Ia berpendapat, praktek jatah preman semakin parah saat demokrasi langsung mulai diterapkan.
"Praktek membeli suara, money politics, beli nomor urut pencalegan semakin menjelaskan tidak saja ormas tapi juga partai menjadi fasilitatornya," sebut Tenry.
Sementara menurut politisi Gerindra, Miftah Nur Sabri, munculnya fenomena preman politik memang bertambah kompleks setelah reformasi berjalan.
Demokrasi dijadikan salah satu alat untuk mempertahankan keuntungan ormas preman.
"Di pilkada misalnya, tapi tidak semua daerah ya, di daerah-daerah tertentu kehadirannya cukup dominan."
Ia lantas mencontohkan transaksi politik yang melibatkan preman di ranah lokal.
"Kalau preman berorganisasi itu rapi, seperti profesional. Kalau dulu dimanfaatkan rezim, kalau sekarang mereka biasa muncul di Pilkada," ujar Miftah kepada ABC.
"Dia dukung walikota ini, dia punya massa sekian. Nanti kalau menang, parkir elu pegang. Akhirnya PD Parkir kota itu enggak maju."
Sebagai peneliti, Wilson mengatakan persoalan entrepreneur kekerasan dalam perpolitikan Indonesia begitu rumit dan tidak ada solusi sederhana untuk mengatasinya.
Namun ia menekankan pentingnya penerapan hukum ketika anggota kelompok ormas ini melanggar hukum. Jika dibiarkan, keberadaan mereka bisa menjadi lebih kuat.

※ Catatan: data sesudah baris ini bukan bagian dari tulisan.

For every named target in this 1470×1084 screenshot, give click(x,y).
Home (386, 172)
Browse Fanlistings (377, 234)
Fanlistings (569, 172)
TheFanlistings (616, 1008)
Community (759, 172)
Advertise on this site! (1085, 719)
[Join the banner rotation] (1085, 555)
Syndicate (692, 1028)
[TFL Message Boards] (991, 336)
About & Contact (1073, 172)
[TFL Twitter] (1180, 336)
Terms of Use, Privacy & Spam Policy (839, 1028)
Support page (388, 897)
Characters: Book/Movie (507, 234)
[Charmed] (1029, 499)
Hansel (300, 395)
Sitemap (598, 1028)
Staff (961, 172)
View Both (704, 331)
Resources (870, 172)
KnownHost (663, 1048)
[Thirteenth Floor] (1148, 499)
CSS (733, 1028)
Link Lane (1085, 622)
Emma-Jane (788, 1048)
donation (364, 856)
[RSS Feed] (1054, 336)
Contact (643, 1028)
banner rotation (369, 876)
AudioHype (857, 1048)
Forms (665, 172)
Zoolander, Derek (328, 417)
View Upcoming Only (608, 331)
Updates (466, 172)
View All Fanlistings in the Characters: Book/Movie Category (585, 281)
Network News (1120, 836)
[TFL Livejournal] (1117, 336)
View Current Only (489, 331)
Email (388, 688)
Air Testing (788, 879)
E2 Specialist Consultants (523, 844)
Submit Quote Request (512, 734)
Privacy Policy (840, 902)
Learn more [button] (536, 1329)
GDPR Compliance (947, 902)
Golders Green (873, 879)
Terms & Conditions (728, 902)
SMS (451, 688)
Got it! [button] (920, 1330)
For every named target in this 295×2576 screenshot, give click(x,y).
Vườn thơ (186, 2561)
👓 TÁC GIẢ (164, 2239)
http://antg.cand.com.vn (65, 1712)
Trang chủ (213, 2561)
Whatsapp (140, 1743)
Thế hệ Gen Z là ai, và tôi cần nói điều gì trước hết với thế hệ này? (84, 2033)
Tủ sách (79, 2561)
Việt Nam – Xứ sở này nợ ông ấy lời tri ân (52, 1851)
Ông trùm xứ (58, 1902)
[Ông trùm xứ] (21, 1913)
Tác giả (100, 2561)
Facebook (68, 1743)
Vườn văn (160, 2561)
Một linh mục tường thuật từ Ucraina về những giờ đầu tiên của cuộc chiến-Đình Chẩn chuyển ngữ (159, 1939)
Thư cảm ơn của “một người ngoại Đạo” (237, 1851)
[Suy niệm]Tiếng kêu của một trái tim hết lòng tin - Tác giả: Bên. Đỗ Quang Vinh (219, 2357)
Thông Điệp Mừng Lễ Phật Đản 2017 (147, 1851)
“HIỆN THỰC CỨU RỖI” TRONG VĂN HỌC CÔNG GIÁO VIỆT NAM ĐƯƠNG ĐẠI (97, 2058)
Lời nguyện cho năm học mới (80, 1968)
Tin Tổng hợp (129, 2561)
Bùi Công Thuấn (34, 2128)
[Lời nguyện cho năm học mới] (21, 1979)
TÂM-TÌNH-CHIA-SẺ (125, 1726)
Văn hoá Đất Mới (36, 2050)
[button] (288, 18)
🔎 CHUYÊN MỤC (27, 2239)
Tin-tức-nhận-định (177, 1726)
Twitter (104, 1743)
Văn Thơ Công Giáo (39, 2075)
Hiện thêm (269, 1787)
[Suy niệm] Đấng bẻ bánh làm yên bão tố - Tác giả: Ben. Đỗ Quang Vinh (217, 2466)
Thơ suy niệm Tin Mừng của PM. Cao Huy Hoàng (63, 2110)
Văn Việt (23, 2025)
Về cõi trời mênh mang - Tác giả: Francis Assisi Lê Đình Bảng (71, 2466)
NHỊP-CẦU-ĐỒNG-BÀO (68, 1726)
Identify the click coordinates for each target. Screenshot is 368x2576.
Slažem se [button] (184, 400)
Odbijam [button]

"Sejarah FPI, misalnya, adalah sejarah pelanggaran hukum yang berulang dan dibiarkan. Meski menggunakan dalil agama, mereka tetap dibolehkan untuk melanggar hak orang lain dan otoritas tak berbuat apa-apa."
"Ini makin lama mereka merasa menjadi kekuatan di luar penegak hukum. Mereka bisa mengintimidasi minoritas, dan negara mesti berperan untuk melindungi mereka, tapi tidak dilakukan."
Solusi lain yang ditawarkan Wilson adalah penyediaan layanan dasar untuk masyarakat menengah ke bawah.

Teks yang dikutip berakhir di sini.